Изжога, говорю, бывает, – они и стали меня томить, в огромадные очки на
меня глядели, на доску на ту, а через нее будто все видать. И темно, и гудит
чего-то… ну, иликтричество, уж известно. Больше часу меня томили. Главный руки
помыл и все Катичке и доложил про меня: и сердце, говорит, хорошее, нельзя
лучше, и мозги ничего, хорошие, и все суставы мои хорошие, а самое главное
хорошее, нутро мое… как у. молодой, все равно, даже и невидано никогда, истинный
Бог… а ни одной-то жилки здоровой нет! Ей, говорит, долгой спокой требуется, а
то обязательно с ума сойдет. Так и сказал – подписал. Она ему и скажи: да вот,
заладила в Париж ехать… нет ли чего в голове у ней. Стро-го так поглядел,
помычал…
«Отправьте
ее в нашу синаторию, на цельный год, она спокою хочет!»
Сказала
мне Катичка – «вот, требуют в синаторию отправить к нцм, на цельный
год», – я и заплакала. Ну, он как узнал, не хочу-то я… – хошь на
месяц ее отдайте, мы ее всю рассмотрим, развлекем. Повезла она меня домой, я
плачу-разливаюсь: вот, заслужила… в сумашедчий дом хотят засадить. Ну, она меня
успокоила, – не отдаст, мол. А тут Соломон Григорьич проведать меня зашел.
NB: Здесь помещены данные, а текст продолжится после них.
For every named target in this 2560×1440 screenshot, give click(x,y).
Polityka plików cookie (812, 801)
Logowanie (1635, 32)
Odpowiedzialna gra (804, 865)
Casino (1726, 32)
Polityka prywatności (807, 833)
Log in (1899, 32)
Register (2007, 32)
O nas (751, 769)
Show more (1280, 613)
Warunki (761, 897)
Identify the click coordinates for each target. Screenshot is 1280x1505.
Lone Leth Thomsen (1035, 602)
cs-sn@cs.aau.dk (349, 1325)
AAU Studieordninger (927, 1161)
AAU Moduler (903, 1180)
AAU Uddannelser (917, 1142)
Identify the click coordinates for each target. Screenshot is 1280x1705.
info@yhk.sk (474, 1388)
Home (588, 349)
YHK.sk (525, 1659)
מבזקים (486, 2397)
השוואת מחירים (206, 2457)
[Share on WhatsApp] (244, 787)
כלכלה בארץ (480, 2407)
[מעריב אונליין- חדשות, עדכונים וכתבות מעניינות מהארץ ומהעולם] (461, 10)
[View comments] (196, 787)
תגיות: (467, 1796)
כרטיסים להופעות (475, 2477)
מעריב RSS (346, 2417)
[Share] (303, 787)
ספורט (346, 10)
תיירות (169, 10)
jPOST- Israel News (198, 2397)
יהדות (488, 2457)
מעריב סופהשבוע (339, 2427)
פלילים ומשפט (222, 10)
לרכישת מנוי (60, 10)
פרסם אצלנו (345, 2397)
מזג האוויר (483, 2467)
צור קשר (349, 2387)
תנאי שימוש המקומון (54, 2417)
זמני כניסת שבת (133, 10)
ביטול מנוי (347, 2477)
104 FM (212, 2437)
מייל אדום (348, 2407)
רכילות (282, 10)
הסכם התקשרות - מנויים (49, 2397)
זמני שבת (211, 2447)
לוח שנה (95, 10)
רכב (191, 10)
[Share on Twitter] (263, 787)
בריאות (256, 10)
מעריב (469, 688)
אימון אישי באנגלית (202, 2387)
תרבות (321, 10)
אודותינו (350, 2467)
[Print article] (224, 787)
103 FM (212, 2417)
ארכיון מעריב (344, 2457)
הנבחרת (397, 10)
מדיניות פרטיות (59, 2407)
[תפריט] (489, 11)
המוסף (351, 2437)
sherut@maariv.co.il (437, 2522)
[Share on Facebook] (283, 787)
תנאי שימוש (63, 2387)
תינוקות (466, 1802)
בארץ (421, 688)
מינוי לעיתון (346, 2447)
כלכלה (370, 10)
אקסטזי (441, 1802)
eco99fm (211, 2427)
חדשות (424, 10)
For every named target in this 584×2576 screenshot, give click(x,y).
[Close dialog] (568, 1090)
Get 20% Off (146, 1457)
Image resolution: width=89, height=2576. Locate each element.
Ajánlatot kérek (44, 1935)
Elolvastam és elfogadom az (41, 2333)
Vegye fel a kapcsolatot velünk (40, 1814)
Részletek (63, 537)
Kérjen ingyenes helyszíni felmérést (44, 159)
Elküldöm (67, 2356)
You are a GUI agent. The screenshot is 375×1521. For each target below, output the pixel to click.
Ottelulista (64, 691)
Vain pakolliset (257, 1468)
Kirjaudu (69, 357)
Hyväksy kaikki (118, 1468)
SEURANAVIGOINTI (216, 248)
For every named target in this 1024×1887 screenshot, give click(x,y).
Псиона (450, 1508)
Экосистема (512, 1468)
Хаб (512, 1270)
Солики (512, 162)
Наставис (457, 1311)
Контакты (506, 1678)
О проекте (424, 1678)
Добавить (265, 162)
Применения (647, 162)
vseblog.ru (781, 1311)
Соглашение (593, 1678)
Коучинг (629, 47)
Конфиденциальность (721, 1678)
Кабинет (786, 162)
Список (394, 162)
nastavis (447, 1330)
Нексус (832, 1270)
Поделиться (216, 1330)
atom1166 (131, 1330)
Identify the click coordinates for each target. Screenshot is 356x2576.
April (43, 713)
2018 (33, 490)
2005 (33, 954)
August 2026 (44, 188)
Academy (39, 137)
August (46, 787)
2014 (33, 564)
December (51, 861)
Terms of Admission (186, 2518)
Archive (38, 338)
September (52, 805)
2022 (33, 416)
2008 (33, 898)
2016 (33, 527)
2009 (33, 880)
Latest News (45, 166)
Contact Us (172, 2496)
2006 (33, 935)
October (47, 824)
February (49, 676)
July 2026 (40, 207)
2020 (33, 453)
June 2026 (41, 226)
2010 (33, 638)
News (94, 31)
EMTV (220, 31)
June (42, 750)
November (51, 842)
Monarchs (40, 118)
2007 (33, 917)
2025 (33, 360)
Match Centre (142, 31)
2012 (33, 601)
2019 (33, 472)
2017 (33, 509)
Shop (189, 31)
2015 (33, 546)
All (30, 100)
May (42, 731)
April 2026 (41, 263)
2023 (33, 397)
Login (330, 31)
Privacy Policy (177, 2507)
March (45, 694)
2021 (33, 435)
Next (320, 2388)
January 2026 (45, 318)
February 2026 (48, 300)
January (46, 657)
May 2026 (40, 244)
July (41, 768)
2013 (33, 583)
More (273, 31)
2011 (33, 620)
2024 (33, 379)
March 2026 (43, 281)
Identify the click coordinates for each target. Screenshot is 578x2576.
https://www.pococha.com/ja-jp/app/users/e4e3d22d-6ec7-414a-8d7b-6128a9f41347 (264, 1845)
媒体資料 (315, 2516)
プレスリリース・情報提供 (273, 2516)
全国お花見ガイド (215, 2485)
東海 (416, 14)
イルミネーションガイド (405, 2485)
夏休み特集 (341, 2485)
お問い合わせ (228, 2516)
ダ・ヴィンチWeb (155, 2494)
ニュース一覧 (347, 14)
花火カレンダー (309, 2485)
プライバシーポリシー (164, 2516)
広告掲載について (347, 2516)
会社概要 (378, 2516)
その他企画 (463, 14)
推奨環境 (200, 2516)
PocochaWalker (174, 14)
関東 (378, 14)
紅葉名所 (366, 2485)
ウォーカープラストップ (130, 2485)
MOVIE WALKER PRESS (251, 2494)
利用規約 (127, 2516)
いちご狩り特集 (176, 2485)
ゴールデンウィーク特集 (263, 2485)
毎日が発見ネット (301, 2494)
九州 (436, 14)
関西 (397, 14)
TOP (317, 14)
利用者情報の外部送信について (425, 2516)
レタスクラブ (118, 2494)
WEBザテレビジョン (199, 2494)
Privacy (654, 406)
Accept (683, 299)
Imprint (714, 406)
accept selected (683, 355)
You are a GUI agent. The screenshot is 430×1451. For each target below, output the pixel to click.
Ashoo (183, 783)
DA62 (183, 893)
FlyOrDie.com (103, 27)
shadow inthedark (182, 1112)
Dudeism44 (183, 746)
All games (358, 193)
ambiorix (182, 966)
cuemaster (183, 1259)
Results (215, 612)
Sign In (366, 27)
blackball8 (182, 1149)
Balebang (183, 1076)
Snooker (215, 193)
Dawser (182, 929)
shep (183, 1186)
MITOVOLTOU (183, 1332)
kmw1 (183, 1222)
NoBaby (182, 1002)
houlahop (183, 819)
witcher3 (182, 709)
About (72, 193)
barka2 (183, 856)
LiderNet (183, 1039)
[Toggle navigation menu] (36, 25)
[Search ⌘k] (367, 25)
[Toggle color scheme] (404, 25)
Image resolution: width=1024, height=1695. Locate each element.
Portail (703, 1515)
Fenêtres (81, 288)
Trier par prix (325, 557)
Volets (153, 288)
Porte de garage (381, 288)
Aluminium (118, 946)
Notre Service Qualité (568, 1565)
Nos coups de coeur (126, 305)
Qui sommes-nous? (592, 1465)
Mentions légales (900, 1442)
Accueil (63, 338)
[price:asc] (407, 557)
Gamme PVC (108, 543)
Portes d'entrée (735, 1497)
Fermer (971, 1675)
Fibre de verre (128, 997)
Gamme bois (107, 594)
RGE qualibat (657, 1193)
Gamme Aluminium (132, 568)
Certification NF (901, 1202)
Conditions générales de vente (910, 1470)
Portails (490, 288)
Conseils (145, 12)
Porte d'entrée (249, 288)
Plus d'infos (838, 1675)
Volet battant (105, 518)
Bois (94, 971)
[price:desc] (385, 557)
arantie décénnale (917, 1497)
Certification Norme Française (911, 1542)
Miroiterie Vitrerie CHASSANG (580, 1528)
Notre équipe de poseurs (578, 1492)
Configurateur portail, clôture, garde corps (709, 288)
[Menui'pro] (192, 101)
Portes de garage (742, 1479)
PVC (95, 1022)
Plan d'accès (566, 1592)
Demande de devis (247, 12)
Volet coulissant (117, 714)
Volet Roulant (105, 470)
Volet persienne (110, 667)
Узнал про синаторию, и говорит:
«Они вам
на синаторию насчита-ют! Лечили так вот банкира одного, он и лопнул. Дарья
Степановна мне известна… пустите ее в Париж, а то ее тоска убьет тут».
Умней не
скажешь. А Катичка свое: «с ума надо сойти, ехать ей… она и на улицу-то боится
выйти!» Артист пришел, про пиявку-то все… тоже заступился, напугал. «Она, –
говорит, – на моих глазах, как спичка стала. Тут все старушки, как мухи,
помирают, воздух вредный!» Ну, поняли мы – насмех он, балахвост, невзлюбил
меня. Досматривала за ним, никогда одного в покоях не оставляла, без Катички
как зайдет, он и фыркал. Ну, правда, барыня, что артист… да нонче он артист, а
завтра в остроге от него отмахиваются. Вон бес-то тоже такой артист, а сразу
жуликом стал, дачи чужие грабил… а этому колечко беспризорное приглядеть – и не
воздохнет. Да ведь совести-то у них нет, барыня… под человека притворяются.
Стала она тревожиться: «что ты в голову забрала… еще погибнешь, заблудишься!»
Повезла в синаторию меня. Да нет… Васеньку проведать: будто соскучилась я об
Васеньке. Поправился он, узнать нельзя. На горе место, снег… на санках они
катаются, от болезни. Хорошо говорили, ни спору, ни… И говорит ему:
«Новости
у нас, няничка наша с ума сходит, в Париж собирается».
Он даже
не поверил, призадумался… – «что ж, – говорит, – значит, по ней
так лучше». И он будто за меня вступился.